Wednesday, February 10, 2016

Cindy's Very Bad, Terrible, Awful Day


WTF is wrong with me? Oh yes, that's right, I have fibromyalgia but I was feeling good, and I really tried to avoid over-activity, and I still ended up hurting like I'd been beaten with a baseball bat by someone big and powerful and angry. You know, like the Hulk.



The pain crept back yesterday after several glorious days, so I took the muscle relaxer and half a dozen Advil and I stayed on the couch with my feet up, thinking happy thoughts. When I had to walk, I did so lightly, conscious of the admonitions of my Tai Chi instructor. But just bending down to check for something on a lower shelf in my pantry caused my evil headache and backache to rise to the surface, and a sharp pain it was. Damn, it's bad.

Wednesday is a really big day on my schedule, and I have to plan carefully how I expend my energy.  For someone who thrived on being a hyperactive multitasker for at least 35 years, this is a bitter pill to swallow. But Wednesday is the day I see my therapist, and missing that is not an option, unless I am on a cruise and mentally planned for my absence several months before.  Wednesday is also the day after Tuesday, the evening of which I go to Tai Chi class. Both of these involve getting in the car and driving a distance, and I'm sure you can see how I have to be careful throwing around spoons. So Wednesday morning is not a block of time for which I plan anything more strenuous than getting out of bed and getting dressed because I need to leave by 2 PM and I have to be alert to drive on the Thruway. Not anywhere as exciting as starting a TPR trial with 10 or 20 witnesses. I miss the TPR trials, I really do, especially when my friend Chris was there on behalf of the Guardian ad Litem Program.

Wednesday is also the day I do any shopping I might have in the Dr. Phillips/Windermere/Bay Hill area, so I don't park too far from the therapist's office and I use my cane, thus saving my spoons for Whole Foods, Fresh Market, Trader Joe's, Einstein's Bagels or Toojay's.  
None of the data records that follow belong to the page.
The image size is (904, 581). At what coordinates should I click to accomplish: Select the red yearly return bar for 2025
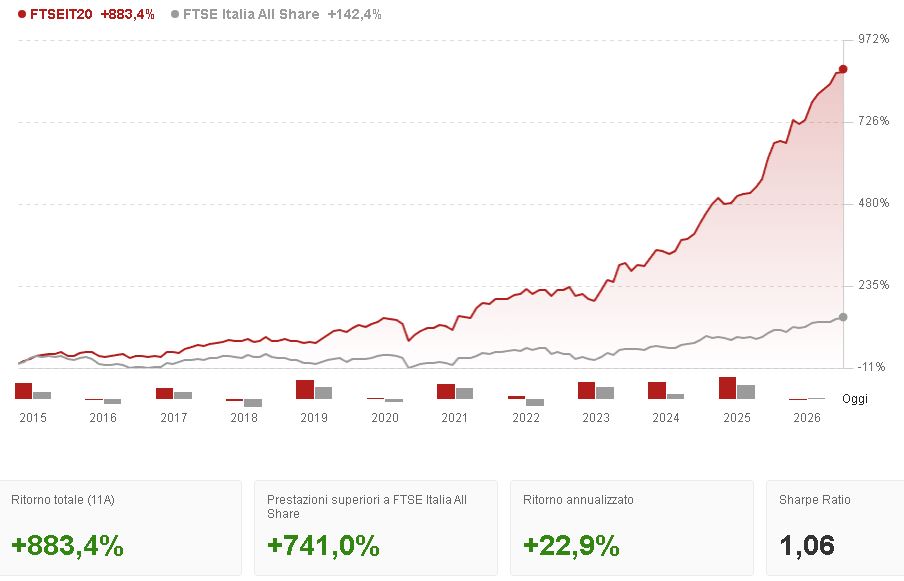point(727,388)
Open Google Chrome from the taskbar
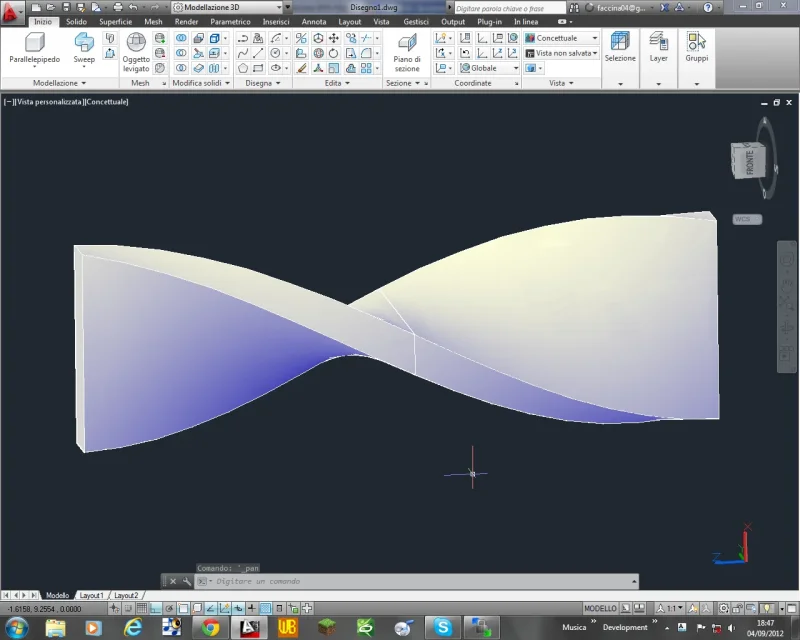The width and height of the screenshot is (800, 640). coord(210,627)
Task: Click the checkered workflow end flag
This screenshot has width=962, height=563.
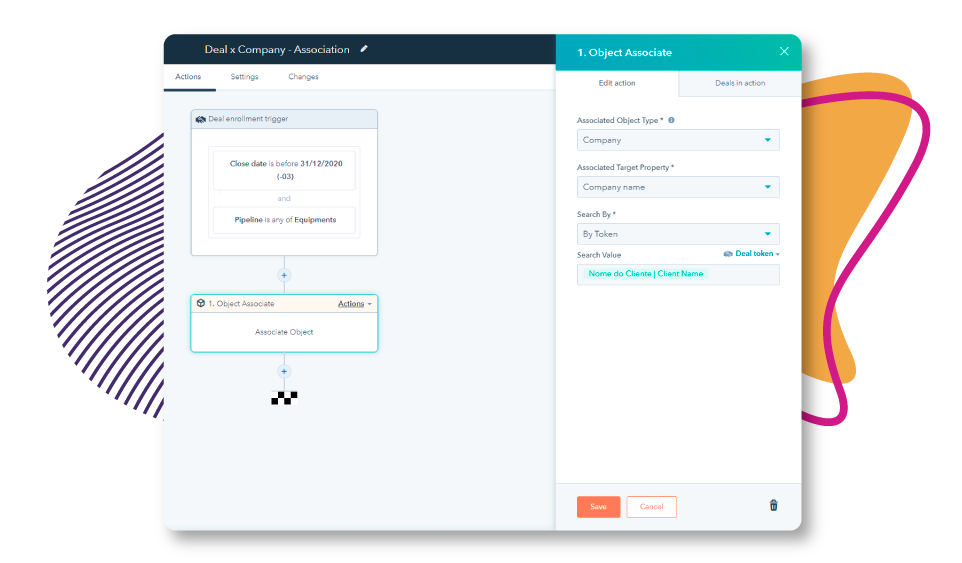Action: 284,397
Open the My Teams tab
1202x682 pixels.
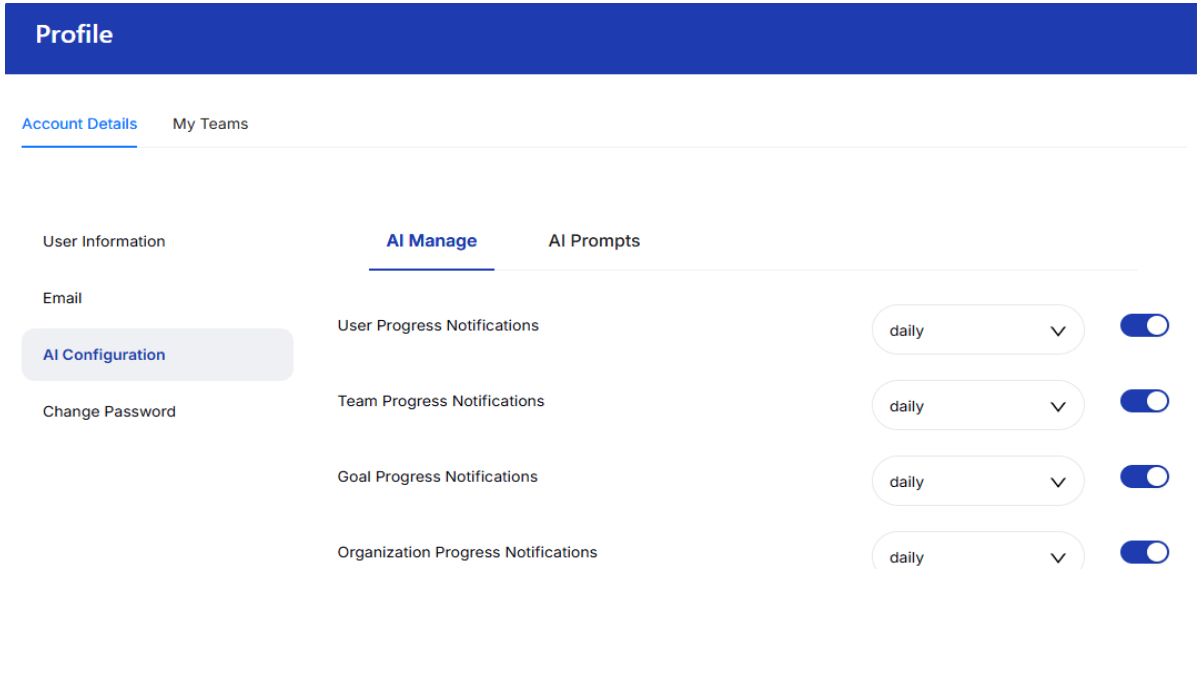(x=210, y=124)
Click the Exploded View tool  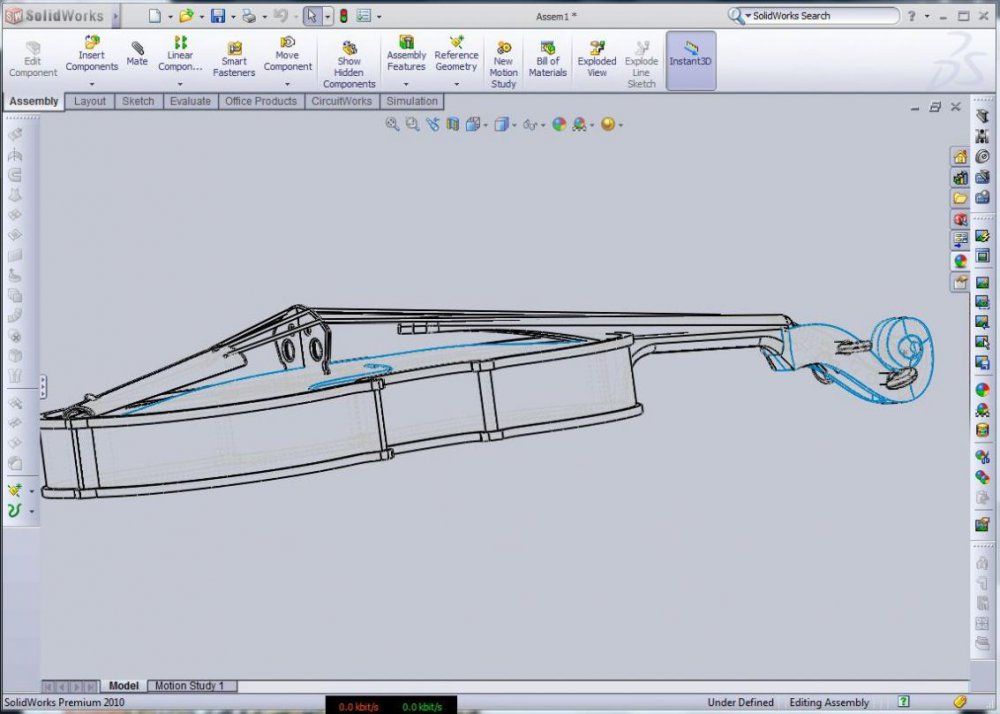597,60
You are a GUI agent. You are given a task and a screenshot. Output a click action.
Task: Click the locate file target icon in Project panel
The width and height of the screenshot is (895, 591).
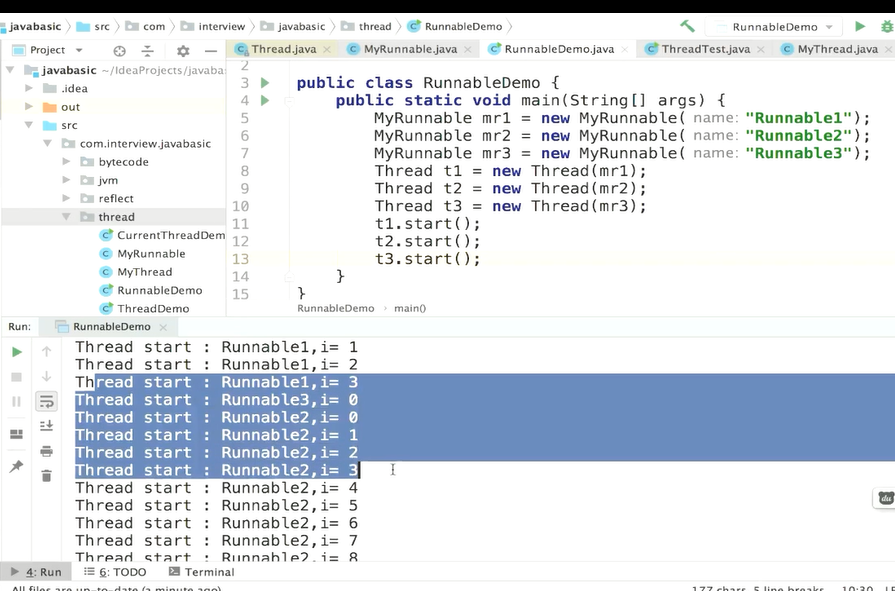(x=120, y=50)
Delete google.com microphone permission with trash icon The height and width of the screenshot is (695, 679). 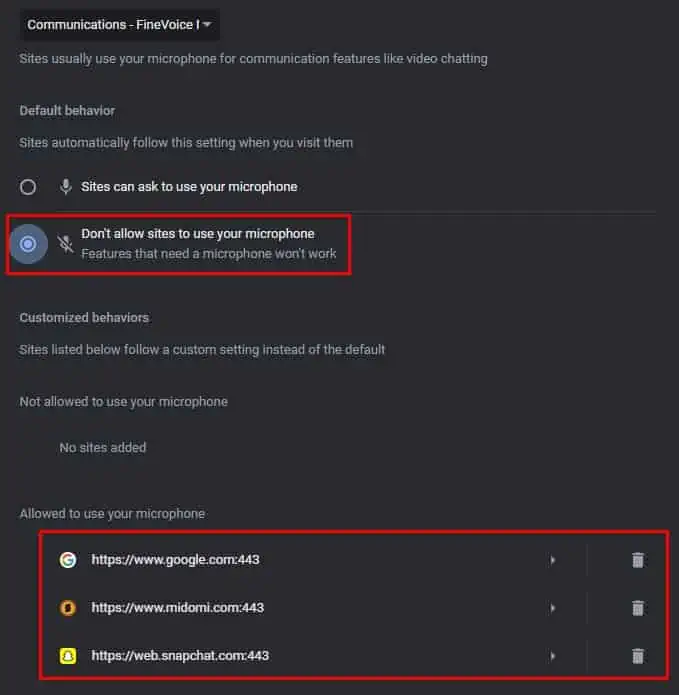[x=638, y=560]
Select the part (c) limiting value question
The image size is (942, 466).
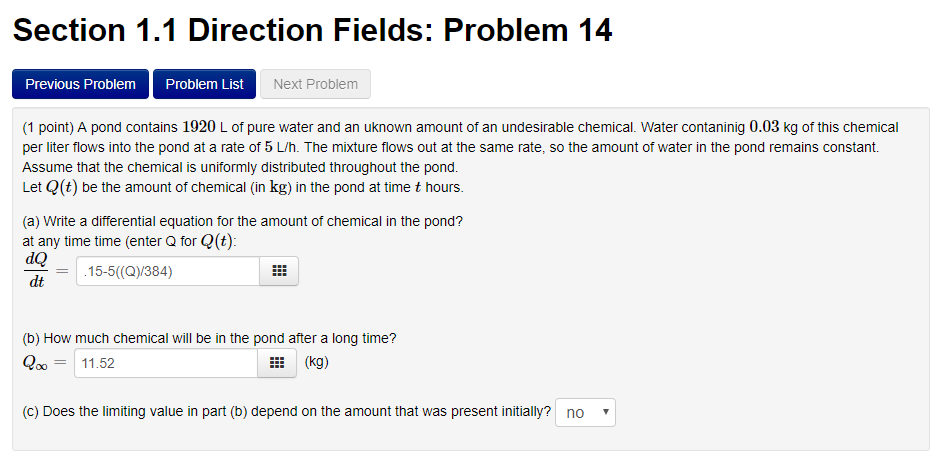(x=286, y=412)
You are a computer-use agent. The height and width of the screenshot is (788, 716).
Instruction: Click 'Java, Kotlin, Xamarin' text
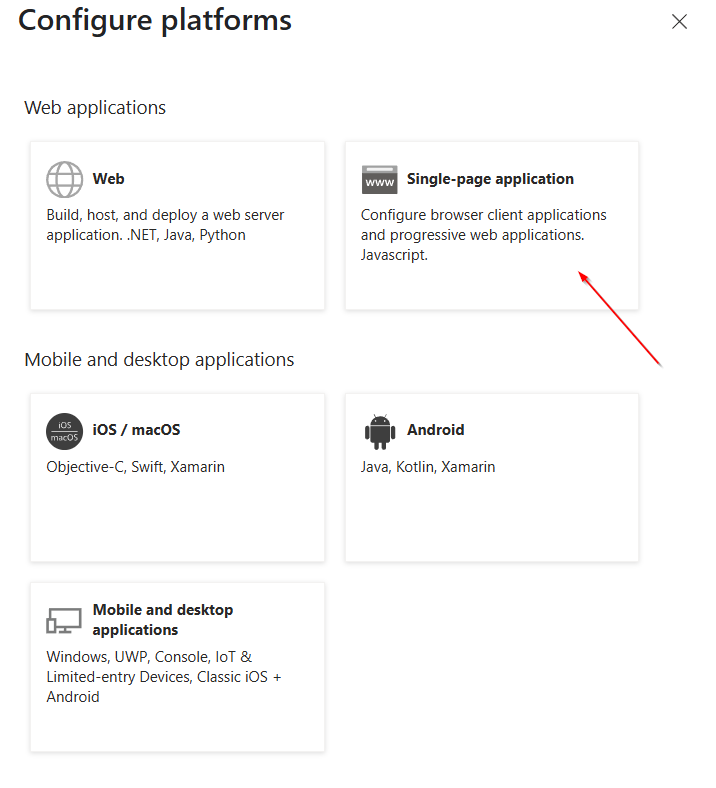point(428,467)
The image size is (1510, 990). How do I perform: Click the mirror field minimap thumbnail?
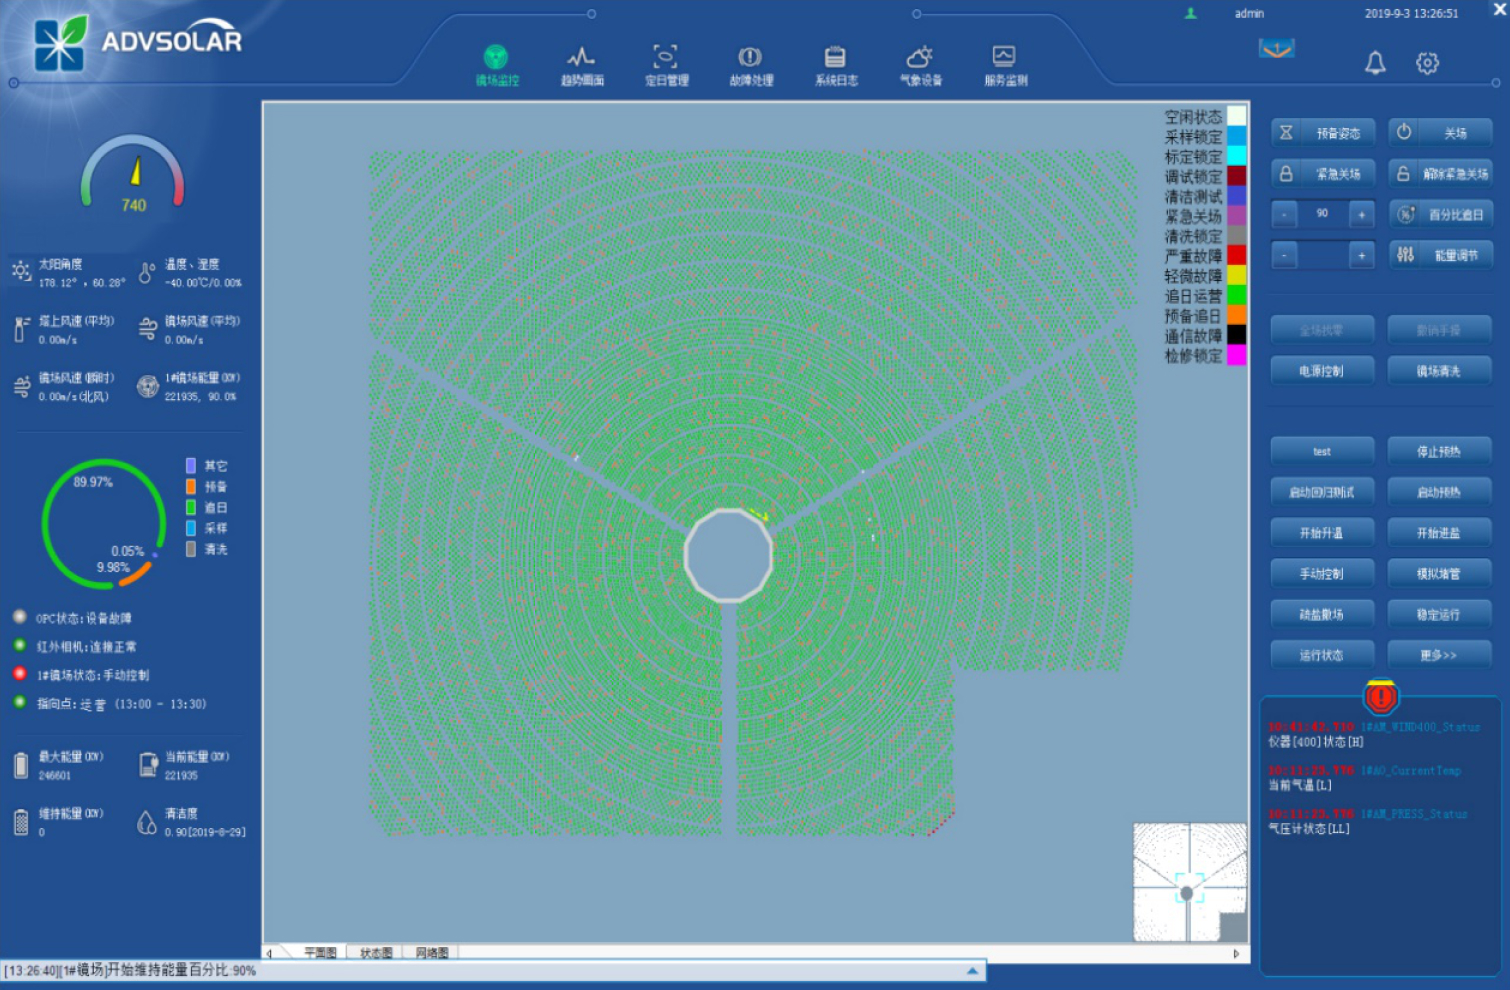coord(1189,882)
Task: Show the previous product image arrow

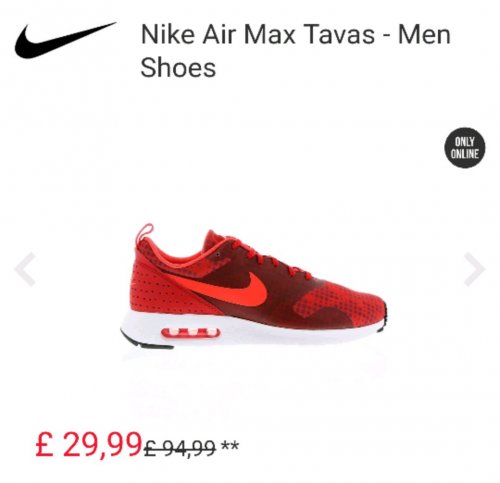Action: [25, 269]
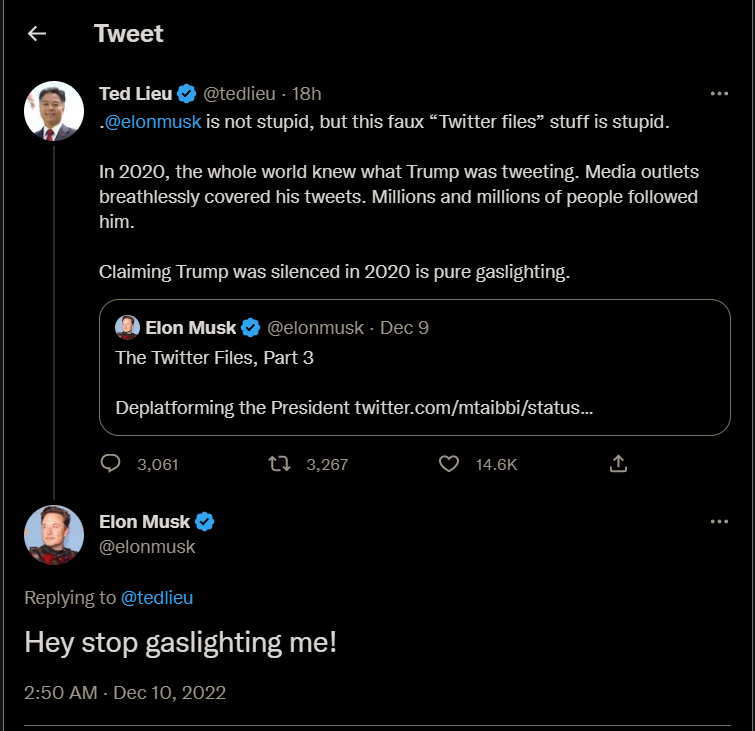
Task: Open reply icon on Ted Lieu's tweet
Action: [110, 464]
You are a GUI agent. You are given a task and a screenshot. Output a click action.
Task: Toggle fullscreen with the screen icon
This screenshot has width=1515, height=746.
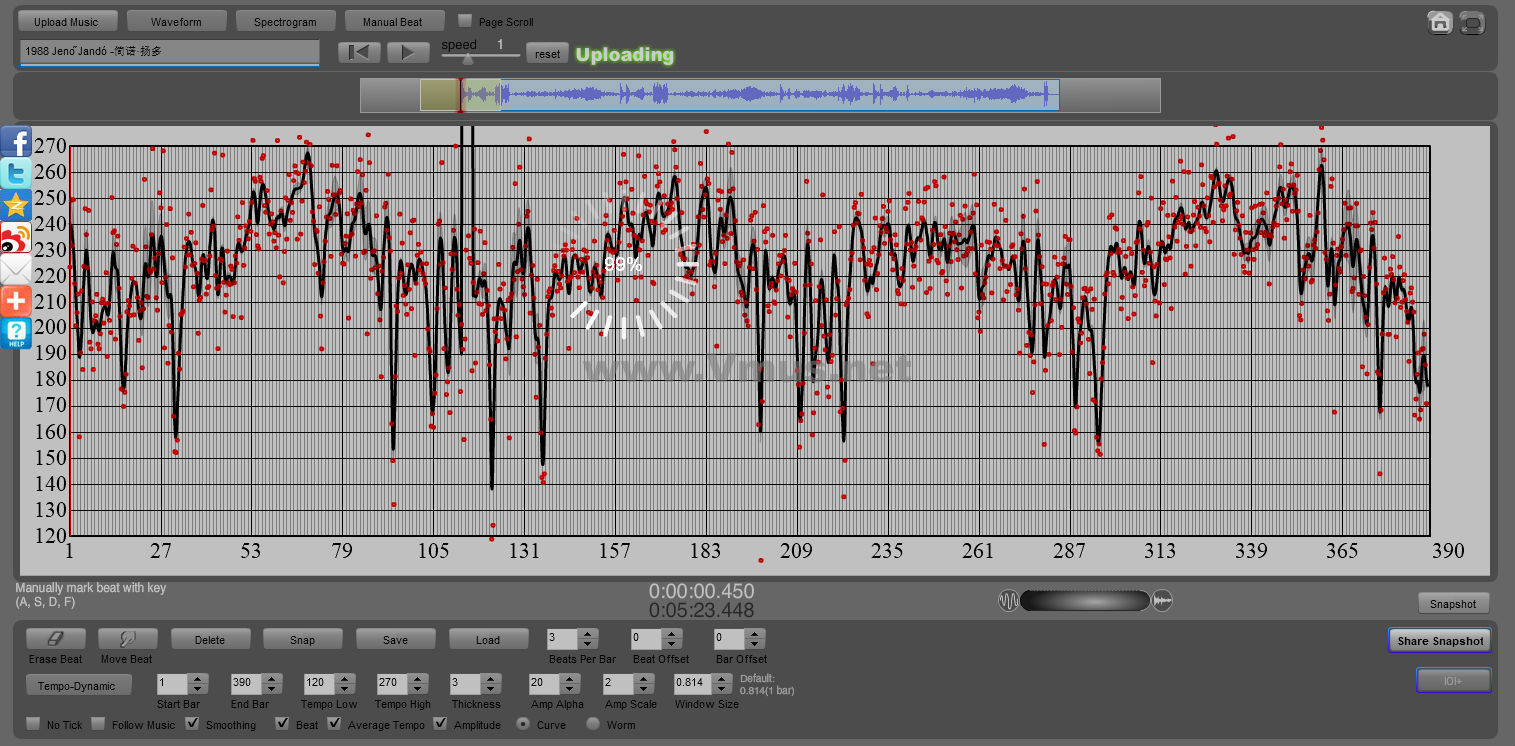coord(1472,23)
Good plan, eh? Well, fuhgeddaboutit! Wednesday morning was extraordinarily horrible,  The cold which has been lurking in my system exploded with full force and effect. My muscles, my joints, my eyes, and my head causing me pain, both sharp and dull all at the same time.  A combo platter. I wept in my room, and all the way downstairs. I took Baclofen and Advil in addition to my regular morning medication. Despite the muscle aches, I don't think this is the flu - I don't get the flu - but rather, this is what happens when someone with fibromyalgia gets what is otherwise a mild cold.  Unless this is the flu - hell, I'm a lawyer, not a doctor - but either way, this is one of the worst days I've ever had.  Back to bed, and I pray I'll be well enough to make it to the therapist. My plans for a nice hot shower, an early trip to Publix, and all the rest, are on hold.        

Did anyone notice that Bernie Sanders is playing footsie with the "Reverend" Al Sharpton? Think about that.

I pushed myself to do more than I should have and I feel very bad. I am so glad to have made it home; there were times I wasn't sure I would make it. My reflexes are absolutely squirrelly and I've had to fight repeated bouts of narcolepsy.  I sincerely hope your day was better than mine.